Apr 21, 2004 22:50
I sank my weary self down under soft sheets at approximately 2:30 am, my packing successfully completed. As my head brushed the pillow, I heard the sound of my parents urging me to get ready to depart. 4 am already, and I had only just gone to sleep. It was my own fault, after all, for staying out past midnight to visit my friend before I left.
The airport in the early morning is just as crowded as ever. I grabbed a double-shot latte in the hopes of staying awake. I never sleep well on planes and don't much care to, although, that morning, exhaustion would eventually win in the end. When I checked my dad and myself in on the self-service machine, the agent behind the counter notified the two of us that we had been randomly selected to be searched that fine morning. Fortunately, I was too tired to care much either way. Latte in hand, I accompanied my father to "lane 7", where we had been instructed to go. As I put my backpack, jacket, shoes, and espresso on the table, I jokingly told the lady that she was welcome to "search the coffee, too". The nice lady complied, waving the metal detector all around the paper cup, to no avail.
My father and I arrived at the gate with time to spare, which we passed by examining the shiny laptop we had borrowed from my mom's workplace. We boarded the plane, finding ourselves seated in the very last row, row 45, seats B and C. However, when the passenger assigned to the window seat failed to show up, my dad graciously offered me the coveted observation post. Having secured a pillow, I rested lightly against one of the plastic windows and found my eyes drooping. The plane pulled out onto the runway, and I fell asleep with the sounds of two roaring engines filling my ears as the plane sped up for take off.
I awoke rather suddenly to the sounds of screaming. Hysterical screaming.
"Oh my God! This is it!"
"Get me off of this plane!"
I looked around, bleary-eyed, at my father, who somehow explained everything in an instant. He, of course, had seen the sparks flying past the window I had fallen asleep against. The engine on the left-hand side of the plane had malfunctioned rather severely right as the plane leapt into the air. Some passengers saw the fire and heard the popping sounds of some sort of explosion, others noticed the flickering lights, and my dad saw the showers of sparks.
This, of course, was not supposed to happen. The captain turned off the engine as soon as he realized, and managed to crack a joke over the intercom: "I guess the warranty has expired on that one." This put passengers a little more at ease, people were no longer yelling in fright, most knew the plane was capable of flying with only one working engine. My dad reached over and took my hand. I held his grasp as we wheeled around back towards the Seattle airport.
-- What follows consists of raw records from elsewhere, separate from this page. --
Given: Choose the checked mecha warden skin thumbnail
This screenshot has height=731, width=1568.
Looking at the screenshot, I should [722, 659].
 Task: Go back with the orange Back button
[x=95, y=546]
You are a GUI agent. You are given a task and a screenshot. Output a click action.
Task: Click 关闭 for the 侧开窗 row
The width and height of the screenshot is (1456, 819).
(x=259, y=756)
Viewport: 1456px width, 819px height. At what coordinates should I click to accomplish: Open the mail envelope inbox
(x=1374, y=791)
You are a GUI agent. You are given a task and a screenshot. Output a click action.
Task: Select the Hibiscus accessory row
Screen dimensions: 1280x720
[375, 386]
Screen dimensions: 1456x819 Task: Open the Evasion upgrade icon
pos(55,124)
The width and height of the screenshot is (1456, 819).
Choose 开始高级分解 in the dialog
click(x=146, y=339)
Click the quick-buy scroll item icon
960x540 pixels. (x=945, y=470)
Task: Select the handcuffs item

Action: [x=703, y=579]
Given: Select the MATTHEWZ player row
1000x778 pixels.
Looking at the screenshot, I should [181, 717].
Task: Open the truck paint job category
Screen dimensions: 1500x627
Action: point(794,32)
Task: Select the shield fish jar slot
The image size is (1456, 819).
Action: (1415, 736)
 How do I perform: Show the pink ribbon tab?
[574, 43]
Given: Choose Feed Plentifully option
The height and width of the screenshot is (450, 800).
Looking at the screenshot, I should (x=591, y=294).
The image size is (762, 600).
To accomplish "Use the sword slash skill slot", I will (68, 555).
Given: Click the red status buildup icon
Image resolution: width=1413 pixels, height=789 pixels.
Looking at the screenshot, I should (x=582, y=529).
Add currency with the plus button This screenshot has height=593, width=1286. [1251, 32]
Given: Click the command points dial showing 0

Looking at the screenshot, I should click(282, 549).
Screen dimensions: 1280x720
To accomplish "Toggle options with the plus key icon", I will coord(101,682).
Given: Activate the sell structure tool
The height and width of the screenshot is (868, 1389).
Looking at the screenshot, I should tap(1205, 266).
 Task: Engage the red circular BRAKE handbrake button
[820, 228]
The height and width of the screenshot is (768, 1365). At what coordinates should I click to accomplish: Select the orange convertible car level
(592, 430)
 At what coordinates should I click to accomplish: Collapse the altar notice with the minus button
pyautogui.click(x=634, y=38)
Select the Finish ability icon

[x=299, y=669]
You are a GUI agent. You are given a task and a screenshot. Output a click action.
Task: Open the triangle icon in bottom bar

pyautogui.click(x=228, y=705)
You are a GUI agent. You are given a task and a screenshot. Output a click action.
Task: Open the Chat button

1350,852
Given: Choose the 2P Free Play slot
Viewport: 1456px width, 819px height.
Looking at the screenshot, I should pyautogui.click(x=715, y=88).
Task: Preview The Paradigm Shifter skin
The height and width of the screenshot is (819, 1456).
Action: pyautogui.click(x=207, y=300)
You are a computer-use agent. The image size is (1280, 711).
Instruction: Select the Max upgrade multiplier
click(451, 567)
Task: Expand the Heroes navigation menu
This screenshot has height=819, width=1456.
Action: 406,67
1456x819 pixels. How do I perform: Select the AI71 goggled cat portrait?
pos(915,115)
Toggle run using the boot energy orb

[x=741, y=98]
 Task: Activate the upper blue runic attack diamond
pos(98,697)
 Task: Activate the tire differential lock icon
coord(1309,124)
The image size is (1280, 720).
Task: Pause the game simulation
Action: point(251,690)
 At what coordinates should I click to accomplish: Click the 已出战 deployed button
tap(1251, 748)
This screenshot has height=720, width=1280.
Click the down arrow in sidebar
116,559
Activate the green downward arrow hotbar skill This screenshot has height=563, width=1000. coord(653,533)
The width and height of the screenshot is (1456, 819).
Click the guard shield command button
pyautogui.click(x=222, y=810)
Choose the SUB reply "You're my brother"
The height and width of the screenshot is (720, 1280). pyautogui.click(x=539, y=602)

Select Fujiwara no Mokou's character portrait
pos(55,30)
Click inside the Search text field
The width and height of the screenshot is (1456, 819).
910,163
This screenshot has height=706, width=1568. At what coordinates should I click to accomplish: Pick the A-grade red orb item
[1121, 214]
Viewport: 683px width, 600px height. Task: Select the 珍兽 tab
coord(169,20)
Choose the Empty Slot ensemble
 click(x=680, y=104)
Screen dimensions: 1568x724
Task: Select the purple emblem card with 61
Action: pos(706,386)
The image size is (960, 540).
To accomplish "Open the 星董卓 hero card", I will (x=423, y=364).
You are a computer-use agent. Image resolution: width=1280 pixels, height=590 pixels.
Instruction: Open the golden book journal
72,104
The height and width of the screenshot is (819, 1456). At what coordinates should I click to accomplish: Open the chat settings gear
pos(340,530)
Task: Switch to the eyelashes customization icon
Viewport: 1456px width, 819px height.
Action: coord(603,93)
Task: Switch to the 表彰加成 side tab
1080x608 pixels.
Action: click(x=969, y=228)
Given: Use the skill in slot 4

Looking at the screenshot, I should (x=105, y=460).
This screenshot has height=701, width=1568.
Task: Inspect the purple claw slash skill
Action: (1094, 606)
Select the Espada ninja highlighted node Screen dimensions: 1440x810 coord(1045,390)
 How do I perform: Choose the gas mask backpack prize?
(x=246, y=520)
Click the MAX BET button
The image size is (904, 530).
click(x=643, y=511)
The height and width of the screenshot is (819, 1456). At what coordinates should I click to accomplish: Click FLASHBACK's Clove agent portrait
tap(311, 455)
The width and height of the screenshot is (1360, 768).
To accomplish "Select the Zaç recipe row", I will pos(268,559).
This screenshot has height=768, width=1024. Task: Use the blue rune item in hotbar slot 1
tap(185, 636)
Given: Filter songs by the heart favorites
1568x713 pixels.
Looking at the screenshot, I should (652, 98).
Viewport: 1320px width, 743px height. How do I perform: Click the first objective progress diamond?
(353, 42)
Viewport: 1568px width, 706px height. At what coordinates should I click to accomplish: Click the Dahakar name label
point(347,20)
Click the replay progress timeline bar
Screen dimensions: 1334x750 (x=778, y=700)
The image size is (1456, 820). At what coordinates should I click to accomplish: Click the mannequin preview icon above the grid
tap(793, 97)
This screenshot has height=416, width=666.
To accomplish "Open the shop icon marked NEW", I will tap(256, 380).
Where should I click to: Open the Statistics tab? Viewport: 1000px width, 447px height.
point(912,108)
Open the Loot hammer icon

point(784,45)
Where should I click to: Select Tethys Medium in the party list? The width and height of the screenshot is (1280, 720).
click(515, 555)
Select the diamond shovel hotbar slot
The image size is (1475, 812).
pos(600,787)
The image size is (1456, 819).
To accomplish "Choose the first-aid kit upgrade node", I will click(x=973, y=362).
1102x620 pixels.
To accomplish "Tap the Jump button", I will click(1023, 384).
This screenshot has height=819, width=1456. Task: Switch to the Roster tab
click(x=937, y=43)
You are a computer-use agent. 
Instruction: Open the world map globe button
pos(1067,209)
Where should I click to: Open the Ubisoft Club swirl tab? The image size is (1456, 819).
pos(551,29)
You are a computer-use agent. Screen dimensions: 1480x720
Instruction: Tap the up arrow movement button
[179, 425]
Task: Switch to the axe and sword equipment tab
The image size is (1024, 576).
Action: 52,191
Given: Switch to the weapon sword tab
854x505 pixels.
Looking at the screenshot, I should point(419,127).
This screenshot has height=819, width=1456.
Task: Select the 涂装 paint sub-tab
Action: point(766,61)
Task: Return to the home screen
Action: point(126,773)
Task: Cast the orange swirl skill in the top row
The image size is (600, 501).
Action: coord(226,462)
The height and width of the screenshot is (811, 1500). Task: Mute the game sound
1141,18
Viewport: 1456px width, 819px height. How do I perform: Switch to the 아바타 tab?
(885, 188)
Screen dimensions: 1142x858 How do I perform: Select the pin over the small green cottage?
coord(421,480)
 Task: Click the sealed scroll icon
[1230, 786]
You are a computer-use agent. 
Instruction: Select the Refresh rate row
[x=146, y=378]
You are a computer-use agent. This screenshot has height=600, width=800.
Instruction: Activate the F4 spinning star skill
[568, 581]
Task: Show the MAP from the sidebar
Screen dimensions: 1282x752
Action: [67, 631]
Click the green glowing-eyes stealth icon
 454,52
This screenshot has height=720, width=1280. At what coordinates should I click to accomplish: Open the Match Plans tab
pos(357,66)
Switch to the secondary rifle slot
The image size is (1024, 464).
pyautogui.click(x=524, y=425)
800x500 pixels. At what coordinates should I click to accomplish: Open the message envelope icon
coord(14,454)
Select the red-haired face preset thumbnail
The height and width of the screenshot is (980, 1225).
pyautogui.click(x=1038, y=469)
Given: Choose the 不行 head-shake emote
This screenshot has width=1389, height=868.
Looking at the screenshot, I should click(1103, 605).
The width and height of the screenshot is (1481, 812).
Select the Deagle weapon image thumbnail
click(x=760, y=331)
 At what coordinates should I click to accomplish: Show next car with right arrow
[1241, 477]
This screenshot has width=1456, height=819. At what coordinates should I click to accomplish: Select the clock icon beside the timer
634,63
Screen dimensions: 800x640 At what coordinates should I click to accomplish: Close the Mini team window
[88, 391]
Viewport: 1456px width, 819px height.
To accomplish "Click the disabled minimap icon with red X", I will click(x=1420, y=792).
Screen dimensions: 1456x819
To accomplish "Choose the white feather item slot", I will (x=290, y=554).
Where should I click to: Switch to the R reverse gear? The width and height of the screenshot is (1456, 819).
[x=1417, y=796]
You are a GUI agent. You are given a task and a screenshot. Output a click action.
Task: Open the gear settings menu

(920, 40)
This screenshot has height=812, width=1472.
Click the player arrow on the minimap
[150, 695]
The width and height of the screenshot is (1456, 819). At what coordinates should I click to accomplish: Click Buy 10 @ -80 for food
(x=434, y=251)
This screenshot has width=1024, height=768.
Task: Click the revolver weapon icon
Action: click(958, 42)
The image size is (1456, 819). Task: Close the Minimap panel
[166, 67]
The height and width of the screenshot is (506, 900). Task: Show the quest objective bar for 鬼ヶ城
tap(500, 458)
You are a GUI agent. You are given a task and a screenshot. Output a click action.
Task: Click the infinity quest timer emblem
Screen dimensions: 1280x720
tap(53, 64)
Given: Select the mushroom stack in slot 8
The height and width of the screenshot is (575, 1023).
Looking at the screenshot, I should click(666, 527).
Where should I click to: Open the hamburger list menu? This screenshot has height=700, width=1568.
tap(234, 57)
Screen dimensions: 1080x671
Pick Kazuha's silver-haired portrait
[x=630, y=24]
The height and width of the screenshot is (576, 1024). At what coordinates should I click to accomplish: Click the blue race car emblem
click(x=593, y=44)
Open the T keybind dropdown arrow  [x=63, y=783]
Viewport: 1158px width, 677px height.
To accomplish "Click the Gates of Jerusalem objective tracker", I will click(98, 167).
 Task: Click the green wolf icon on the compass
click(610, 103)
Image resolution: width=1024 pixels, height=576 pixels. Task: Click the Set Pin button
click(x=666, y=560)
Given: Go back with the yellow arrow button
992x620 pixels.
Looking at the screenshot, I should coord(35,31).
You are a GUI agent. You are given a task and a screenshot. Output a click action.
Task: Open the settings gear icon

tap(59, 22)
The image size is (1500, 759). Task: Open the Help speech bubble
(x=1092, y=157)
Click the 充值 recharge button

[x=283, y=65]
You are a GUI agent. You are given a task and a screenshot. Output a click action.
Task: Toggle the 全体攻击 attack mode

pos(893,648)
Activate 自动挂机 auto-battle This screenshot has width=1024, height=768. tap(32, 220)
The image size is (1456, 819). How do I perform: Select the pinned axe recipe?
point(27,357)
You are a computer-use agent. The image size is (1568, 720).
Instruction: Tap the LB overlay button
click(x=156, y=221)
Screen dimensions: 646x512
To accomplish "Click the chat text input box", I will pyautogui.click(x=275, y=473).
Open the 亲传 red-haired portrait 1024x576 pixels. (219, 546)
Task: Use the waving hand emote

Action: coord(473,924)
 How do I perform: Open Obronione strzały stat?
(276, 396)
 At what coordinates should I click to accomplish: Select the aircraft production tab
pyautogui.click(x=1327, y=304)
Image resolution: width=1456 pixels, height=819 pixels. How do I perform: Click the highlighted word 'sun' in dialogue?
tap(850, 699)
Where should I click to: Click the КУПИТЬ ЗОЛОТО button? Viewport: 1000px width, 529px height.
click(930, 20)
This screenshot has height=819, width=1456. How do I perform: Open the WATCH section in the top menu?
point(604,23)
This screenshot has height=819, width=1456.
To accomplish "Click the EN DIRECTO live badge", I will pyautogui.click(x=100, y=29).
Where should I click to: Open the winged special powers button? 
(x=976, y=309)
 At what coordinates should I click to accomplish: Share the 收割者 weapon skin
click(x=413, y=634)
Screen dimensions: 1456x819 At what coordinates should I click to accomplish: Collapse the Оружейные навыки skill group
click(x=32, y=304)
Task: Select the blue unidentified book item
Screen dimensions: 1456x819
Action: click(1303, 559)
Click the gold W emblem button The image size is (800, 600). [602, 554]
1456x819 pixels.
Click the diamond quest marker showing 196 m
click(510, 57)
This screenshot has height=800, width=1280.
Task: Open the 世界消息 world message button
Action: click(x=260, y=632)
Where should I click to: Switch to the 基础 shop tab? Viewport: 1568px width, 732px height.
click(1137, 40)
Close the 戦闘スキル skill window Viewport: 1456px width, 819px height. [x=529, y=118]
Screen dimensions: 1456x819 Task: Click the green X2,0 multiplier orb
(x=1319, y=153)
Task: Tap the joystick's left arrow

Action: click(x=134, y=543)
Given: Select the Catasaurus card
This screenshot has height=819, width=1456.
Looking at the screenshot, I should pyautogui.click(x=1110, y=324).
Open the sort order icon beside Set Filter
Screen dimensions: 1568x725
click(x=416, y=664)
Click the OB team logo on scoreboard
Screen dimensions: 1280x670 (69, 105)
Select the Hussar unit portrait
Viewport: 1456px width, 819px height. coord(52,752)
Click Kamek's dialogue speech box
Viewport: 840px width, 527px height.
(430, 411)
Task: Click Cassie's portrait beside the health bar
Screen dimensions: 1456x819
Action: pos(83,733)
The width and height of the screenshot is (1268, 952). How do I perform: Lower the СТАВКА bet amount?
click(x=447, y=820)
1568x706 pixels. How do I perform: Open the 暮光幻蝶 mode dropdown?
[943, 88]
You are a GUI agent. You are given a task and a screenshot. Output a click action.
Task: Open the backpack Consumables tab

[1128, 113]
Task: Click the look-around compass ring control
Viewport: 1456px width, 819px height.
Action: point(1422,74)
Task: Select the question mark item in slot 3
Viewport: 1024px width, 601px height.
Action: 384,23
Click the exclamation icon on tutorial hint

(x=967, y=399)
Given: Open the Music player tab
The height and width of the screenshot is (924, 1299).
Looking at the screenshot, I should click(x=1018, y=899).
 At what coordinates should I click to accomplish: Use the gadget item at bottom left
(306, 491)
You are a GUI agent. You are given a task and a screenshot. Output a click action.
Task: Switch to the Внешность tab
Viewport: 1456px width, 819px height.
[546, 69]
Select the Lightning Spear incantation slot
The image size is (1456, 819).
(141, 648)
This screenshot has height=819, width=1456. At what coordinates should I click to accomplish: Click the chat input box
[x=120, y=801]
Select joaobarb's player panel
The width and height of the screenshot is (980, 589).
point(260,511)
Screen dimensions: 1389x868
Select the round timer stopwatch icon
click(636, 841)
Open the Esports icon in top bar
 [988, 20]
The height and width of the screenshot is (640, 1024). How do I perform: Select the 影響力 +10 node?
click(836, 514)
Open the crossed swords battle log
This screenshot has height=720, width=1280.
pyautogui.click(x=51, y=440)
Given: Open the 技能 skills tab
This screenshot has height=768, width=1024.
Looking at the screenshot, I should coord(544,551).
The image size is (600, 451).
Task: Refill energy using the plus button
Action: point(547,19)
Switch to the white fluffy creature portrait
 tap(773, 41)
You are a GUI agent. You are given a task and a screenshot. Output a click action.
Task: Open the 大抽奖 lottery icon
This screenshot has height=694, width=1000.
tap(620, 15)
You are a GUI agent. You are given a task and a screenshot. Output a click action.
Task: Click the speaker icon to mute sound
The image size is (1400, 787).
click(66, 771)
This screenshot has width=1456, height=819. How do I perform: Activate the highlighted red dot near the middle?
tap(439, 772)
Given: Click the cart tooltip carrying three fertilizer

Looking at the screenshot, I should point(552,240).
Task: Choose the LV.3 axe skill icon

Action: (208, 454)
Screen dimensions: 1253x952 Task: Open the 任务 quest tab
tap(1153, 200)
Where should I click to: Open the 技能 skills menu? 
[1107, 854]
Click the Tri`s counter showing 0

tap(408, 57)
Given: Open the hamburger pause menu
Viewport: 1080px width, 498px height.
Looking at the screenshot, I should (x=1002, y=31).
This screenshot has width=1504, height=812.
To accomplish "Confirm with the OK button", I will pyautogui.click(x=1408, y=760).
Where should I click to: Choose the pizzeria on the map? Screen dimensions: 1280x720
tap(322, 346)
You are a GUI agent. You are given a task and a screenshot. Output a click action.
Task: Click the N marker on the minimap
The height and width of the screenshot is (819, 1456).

I didn't quite understand. I have felt panic before, when flying on airplanes that have taken off without a hitch, realizing all the deadly possibilities that could go wrong and the hopelessness of it all. However, waking up to the sounds of screaming, comprehending that the plane's engine had just gone up in sparks or flame, I felt no twinge of panic, fear, or terror. I knew I should be worried, but was more worried because I wasn't worried that anything else. Why? Shouldn't I be frightened beyond belief, at my wit's end? Maybe it was just because I hadn't seen the sparks, hadn't been awake to hear the first pop. Maybe then I would be nuts. Was it some naive youthful sense of invincibility? Did I feel that nothing could harm me so early in my short life? Or maybe I was merely disoriented from my sudden waking, confused and without bearings. Although, shouldn't that have made it worse, increased some sense of terror and instinct for actions to ensure self-preservation? I knew where I was, I realized that there was some uncontrollable threat of danger, and there was nothing I could possibly do about it beyond remaining calm and cooperative. Whatever happened would happen. It was inevitable from there on out, and when my father took my hand, I was at peace, now trying to share it with the one sitting next to me.
When I thought back on this later in the day, I can think of a million loopholes. I MUST have been worried; it seems so illogical that I could not have been frightened. It is impossible that I could have been so calm. I know I'm afraid of death, so how is it possible I did not hold some sort of terror in my heart? Yet...
One of the most eerie and disturbing sounds is that nervous laughter of people who realize the episode is over, the danger gone. The laughs erupt from them, if only because they do not know how else to react. People laugh like ghosts, like doomed souls who have just stepped back from the brink. And yet, there is something beautiful. They can still laugh, can still smile; people look at one another with joy in their eyes and souls, greeting those around them as old friends, as people who share a common bond. They laugh and applaud and smile.
And my dad and I, we ended up on another airplane, six hours later. In my headphones, I could hear the echoing words, "Do you realize that everyone you know someday will die?" And, for just a second, I think I realized...and accepted the inevitable.